RECORD SET:
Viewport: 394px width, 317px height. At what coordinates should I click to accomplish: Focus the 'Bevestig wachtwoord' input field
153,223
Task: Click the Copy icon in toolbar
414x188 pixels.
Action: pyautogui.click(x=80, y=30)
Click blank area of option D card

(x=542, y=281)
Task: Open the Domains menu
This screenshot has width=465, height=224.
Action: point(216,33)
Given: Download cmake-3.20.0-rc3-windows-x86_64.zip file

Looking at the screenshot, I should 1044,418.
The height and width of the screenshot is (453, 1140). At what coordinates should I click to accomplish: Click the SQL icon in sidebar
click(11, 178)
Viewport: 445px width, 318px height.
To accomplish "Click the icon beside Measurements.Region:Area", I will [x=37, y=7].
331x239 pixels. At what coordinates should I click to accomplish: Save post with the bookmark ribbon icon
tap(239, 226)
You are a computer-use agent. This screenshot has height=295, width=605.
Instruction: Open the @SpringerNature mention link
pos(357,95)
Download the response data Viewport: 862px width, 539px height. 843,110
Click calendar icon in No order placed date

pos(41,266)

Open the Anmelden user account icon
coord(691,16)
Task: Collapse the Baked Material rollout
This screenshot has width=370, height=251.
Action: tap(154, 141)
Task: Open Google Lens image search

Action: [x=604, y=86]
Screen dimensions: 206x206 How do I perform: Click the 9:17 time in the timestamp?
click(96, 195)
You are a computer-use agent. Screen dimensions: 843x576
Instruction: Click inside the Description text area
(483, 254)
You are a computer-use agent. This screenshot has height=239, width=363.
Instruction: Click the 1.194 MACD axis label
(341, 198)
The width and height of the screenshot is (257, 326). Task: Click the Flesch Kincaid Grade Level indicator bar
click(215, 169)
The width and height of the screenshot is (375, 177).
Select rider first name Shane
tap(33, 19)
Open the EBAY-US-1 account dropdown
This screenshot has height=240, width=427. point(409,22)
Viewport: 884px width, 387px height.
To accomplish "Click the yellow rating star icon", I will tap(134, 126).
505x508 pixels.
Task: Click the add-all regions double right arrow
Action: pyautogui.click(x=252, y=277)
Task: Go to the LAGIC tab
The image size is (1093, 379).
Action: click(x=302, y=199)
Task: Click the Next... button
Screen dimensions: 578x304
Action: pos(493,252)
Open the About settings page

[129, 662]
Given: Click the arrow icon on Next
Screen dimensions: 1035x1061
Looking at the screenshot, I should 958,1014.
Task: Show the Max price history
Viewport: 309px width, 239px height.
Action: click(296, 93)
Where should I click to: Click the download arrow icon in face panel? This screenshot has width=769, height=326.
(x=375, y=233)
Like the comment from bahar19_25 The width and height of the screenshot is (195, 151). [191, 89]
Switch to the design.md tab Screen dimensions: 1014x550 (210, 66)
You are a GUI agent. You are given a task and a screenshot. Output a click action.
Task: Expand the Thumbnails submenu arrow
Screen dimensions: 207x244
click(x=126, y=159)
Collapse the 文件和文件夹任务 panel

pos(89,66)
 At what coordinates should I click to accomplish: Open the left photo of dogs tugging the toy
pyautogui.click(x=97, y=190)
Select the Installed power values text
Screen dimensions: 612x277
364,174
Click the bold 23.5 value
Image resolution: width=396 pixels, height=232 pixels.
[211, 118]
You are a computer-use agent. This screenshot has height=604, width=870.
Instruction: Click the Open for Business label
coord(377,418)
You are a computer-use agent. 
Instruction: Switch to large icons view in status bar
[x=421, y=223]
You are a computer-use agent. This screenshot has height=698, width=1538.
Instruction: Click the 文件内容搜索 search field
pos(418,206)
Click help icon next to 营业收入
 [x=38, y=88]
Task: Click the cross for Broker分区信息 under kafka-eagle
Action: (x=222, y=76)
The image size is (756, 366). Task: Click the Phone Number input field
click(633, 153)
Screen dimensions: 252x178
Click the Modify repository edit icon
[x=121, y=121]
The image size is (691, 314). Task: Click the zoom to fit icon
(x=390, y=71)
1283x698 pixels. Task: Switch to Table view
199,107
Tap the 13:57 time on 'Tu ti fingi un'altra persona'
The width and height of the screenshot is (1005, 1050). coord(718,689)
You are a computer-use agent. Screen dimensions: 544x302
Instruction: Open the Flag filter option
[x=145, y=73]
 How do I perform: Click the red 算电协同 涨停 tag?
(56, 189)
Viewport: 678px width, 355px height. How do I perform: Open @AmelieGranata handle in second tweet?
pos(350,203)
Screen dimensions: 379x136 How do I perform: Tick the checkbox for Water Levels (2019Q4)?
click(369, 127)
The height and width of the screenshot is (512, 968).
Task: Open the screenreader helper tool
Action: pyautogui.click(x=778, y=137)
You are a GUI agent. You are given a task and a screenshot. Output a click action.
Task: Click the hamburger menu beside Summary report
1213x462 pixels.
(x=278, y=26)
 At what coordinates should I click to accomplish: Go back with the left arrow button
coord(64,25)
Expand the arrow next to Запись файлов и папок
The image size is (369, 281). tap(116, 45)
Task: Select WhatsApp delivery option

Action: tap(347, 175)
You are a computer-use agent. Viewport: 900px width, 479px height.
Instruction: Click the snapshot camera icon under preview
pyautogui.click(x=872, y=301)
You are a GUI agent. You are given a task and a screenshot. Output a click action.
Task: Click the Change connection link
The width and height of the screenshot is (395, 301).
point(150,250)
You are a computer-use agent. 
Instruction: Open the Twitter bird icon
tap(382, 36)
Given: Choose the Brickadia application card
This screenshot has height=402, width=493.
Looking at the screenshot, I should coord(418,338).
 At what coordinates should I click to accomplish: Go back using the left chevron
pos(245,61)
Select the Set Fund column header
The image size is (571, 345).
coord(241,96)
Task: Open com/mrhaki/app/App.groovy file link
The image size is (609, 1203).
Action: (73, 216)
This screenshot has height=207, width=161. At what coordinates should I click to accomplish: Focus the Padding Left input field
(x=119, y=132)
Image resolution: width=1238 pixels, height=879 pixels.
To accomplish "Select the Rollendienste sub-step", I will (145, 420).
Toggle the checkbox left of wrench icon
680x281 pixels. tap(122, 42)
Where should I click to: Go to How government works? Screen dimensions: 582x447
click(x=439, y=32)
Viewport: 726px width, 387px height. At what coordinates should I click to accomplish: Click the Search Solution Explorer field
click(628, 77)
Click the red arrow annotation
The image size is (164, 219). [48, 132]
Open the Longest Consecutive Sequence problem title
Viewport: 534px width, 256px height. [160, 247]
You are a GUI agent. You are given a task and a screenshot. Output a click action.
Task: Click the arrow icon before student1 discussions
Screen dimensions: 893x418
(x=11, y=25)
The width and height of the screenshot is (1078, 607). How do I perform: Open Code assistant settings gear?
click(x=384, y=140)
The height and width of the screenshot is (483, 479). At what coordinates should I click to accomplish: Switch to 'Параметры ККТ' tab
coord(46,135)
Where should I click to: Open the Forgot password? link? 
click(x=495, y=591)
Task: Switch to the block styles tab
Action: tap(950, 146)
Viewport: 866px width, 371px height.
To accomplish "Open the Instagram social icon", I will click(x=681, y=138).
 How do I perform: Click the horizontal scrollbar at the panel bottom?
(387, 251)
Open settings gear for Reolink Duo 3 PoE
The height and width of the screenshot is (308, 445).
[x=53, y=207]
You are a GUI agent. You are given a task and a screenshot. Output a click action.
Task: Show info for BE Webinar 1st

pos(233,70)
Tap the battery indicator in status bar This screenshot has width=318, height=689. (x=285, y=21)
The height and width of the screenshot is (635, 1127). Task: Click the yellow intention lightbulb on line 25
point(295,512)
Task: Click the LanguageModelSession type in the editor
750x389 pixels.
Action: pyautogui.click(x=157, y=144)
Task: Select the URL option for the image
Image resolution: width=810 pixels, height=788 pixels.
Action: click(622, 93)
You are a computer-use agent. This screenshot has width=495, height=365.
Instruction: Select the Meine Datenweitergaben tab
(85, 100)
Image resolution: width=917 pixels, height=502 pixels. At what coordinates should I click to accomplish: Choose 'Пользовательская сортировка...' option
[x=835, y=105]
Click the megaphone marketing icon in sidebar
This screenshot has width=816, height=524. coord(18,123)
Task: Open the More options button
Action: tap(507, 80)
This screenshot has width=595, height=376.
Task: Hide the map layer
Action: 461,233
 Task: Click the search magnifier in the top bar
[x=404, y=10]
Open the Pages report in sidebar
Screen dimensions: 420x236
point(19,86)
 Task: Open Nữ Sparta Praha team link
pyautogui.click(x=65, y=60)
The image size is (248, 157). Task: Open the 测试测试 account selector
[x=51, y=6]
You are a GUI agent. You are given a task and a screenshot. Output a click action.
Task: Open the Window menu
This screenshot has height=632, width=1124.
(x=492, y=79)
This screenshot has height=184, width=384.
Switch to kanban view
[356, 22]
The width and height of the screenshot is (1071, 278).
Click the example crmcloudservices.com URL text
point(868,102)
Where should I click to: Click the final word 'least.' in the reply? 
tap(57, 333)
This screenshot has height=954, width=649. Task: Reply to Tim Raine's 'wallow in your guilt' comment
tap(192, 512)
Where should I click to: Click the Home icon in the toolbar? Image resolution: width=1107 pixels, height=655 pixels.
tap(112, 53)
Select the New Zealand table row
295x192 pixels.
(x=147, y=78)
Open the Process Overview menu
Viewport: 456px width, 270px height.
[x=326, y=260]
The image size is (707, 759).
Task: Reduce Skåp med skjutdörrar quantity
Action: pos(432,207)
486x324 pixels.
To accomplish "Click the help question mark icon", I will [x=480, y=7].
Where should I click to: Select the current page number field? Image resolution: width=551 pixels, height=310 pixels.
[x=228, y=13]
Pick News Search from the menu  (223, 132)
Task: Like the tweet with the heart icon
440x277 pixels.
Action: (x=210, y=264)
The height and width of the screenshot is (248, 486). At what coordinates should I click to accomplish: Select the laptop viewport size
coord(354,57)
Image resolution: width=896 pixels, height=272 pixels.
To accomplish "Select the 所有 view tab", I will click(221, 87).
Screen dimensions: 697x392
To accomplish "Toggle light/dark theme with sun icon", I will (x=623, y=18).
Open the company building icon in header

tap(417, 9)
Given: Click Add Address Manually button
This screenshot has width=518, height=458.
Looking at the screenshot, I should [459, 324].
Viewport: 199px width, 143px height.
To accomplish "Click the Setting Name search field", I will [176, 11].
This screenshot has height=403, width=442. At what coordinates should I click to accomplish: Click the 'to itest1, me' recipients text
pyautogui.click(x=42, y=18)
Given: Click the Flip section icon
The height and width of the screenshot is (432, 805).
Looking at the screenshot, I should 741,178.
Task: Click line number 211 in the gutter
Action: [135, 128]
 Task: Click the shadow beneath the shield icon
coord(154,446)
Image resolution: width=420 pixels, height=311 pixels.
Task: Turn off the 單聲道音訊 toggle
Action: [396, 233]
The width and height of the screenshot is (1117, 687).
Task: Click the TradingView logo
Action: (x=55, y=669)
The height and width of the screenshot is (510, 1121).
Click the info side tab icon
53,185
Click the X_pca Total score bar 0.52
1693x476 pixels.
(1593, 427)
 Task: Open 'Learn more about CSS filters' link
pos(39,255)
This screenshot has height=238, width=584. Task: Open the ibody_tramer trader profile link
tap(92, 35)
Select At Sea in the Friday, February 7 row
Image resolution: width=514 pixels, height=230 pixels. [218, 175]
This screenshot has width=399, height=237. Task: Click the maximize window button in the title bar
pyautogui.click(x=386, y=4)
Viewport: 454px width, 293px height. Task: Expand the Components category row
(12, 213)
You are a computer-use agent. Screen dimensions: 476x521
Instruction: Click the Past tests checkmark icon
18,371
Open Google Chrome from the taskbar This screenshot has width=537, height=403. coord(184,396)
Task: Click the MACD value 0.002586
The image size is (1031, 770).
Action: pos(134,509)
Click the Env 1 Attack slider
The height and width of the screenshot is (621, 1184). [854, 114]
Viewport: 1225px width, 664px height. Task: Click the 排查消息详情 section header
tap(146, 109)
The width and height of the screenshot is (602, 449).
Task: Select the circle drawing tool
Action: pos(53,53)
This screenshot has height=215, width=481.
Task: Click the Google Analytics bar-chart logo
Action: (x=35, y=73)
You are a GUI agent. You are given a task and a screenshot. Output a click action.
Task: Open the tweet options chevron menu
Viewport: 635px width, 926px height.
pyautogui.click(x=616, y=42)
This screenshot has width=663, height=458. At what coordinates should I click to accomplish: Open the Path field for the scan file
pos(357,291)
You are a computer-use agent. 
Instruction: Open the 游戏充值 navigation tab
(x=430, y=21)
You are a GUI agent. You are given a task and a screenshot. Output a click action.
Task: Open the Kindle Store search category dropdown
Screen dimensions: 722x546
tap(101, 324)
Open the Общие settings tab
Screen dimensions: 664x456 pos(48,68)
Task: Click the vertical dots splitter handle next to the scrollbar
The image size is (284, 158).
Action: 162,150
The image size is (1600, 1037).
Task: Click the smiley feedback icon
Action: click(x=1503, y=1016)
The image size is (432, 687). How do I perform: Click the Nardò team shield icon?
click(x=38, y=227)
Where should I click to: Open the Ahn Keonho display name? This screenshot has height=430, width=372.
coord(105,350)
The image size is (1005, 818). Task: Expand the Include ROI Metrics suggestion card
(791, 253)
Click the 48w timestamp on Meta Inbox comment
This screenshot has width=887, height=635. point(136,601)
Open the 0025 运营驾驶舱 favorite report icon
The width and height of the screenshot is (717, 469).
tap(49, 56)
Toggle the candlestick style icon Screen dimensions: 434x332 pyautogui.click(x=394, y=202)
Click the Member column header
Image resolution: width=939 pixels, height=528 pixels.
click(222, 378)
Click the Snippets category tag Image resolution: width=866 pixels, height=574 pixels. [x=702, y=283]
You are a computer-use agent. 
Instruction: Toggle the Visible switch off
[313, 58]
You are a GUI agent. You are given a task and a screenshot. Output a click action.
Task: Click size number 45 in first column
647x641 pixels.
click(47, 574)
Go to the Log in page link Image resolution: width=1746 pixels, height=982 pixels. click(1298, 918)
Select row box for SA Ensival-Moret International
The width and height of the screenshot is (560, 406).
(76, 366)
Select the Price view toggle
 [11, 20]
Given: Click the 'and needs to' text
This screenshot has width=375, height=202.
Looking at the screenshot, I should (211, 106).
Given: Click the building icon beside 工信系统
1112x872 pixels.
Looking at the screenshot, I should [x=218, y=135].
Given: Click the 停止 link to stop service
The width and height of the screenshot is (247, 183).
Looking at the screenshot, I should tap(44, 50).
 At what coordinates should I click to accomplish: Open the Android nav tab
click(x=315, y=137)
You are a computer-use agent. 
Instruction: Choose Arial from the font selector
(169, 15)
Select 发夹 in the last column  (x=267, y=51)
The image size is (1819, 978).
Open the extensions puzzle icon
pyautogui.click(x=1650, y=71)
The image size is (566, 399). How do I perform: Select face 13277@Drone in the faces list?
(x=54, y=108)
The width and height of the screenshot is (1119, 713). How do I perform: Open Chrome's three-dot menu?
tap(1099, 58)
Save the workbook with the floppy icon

THE TASK: In the lines above, find each one with "Like" and list it.

REPLY TO THE TASK:
Like the comment from bahar19_25 The width and height of the screenshot is (195, 151). [191, 89]
Task: Like the tweet with the heart icon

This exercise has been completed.